▸ **KUTIPAN**:
Perubahan ketiga yang ditetapkan pada Sidang Tahunan MPR Tahun 2001 mengubah dan menambah ketentuan-ketentuan Pasal 1 ayat (2) dan (3), Pasal 3 ayat (1), (3), dan (4), Pasal 6 ayat (1) dan (2), Pasal 6A ayat (1), (2), (3), dan (5), Pasal 7A, Pasal 7B ayat (1), (2), (3), (4), (5), (6), dan (7), Pasal 7C, Pasal 8 ayat (1) dan (2), Pasal 11 ayat (2) dan (3), Pasal 17 ayat (4), Bab VIIA, Pasal 22C ayat (1), (2), (3), dan (4), Pasal 22D ayat (1), (2), (3), dan (4), Bab VIIB, Pasal 22E ayat (1), (2), (3), (4), (5), dan (6), Pasal Pasal 23 ayat (1), (2), dan (3), Pasal 23A, Pasal 23C, Bab VIIIA, Pasal 23E ayat (1), (2), dan (3), Pasal 23E ayat (1), (2), dan (3), Pasal 23F ayat (1), dan (2), Pasal 23G ayat (1) dan (2), Pasal 24 ayat (1) dan (2), Pasal 24A ayat (1), (2), (3), (4), dan (5), Pasal 24B ayat (1), (2), (3), dan (4), Pasal 24C ayat (1), (2), (3), (4), (5), dan (6) UUD 1945. Materi perubahan ketiga ini meliputi ketentuan tentang Asas-asas landasan bernegara, kelembagaan negara dan hubungan antarlembaga negara, dan ketentuan-ketantuan tentang Pemilihan Umum.

▸ **DATA BERIKUT**:
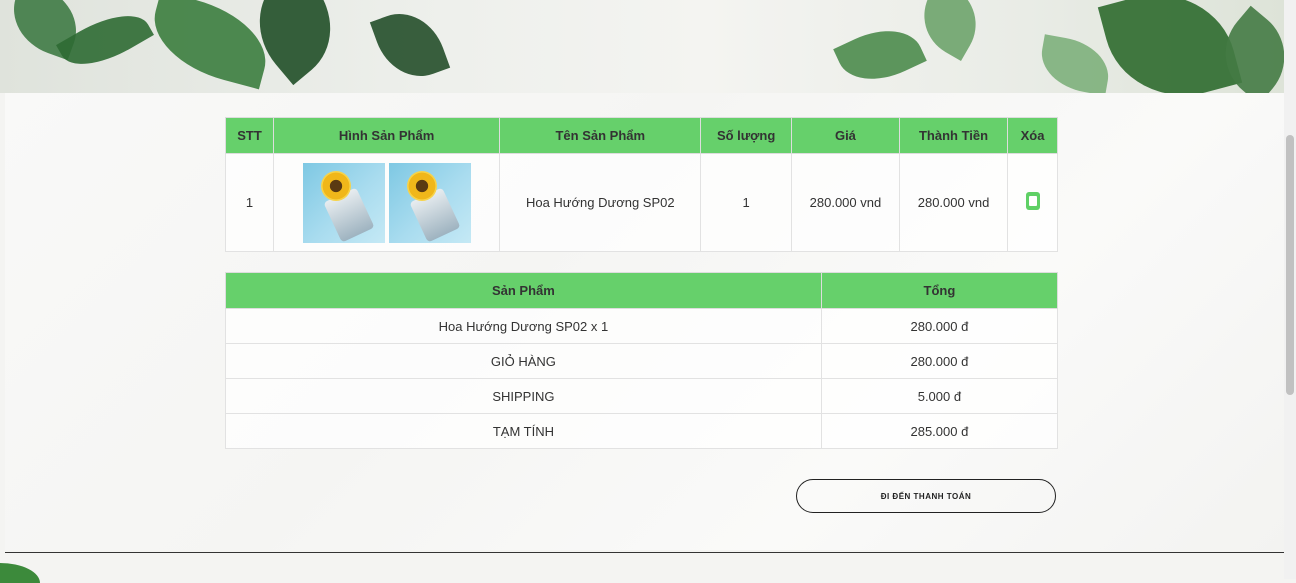 Image resolution: width=1296 pixels, height=583 pixels. I want to click on table-row: SHIPPING 5.000 đ, so click(642, 396).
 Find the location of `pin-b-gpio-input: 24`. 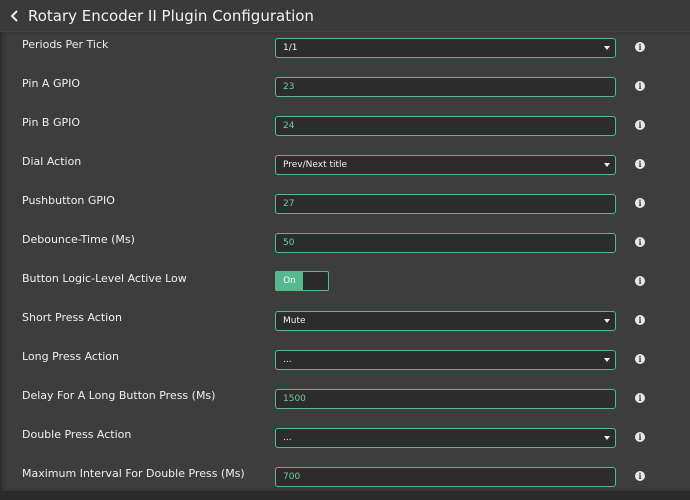

pin-b-gpio-input: 24 is located at coordinates (446, 126).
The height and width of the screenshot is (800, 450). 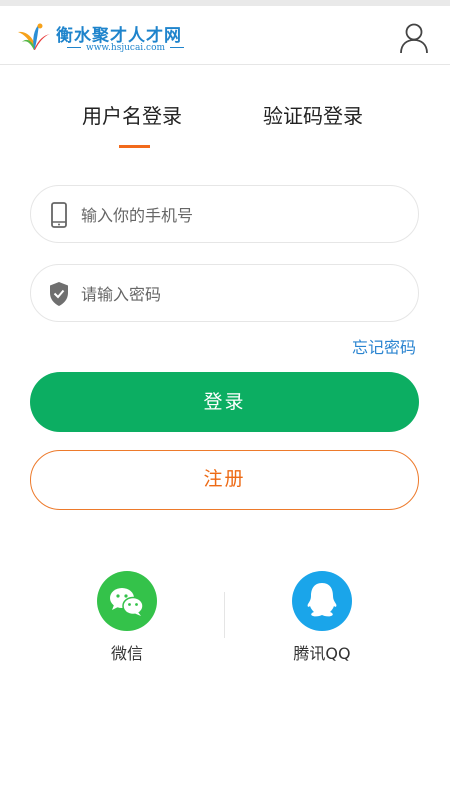 I want to click on register-button: 注册, so click(x=224, y=480).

▸ **BUTIR TUGAS**:
Nyatakan apakah setiap pernyataan di bawah ini sesuai dengan kutipan tentang perubahan ketiga UUD 1945. Jawab ya atau tidak dan sertakan kata-kata penentu dari kutipan itu.
(a) Perubahan ketiga ditetapkan dalam Sidang Tahunan MPR Tahun 2001.
(b) Pasal 7A tidak termasuk ketentuan yang diubah atau ditambah oleh perubahan ketiga.
(c) Materi perubahan ketiga mencakup hubungan antarlembaga negara.

▸ **LATIHAN SELESAI**:
(a) Ya: "ditetapkan pada Sidang Tahunan MPR Tahun 2001"
(b) Tidak: "Pasal 7A, Pasal 7B ayat (1)"
(c) Ya: "kelembagaan negara dan hubungan antarlembaga negara"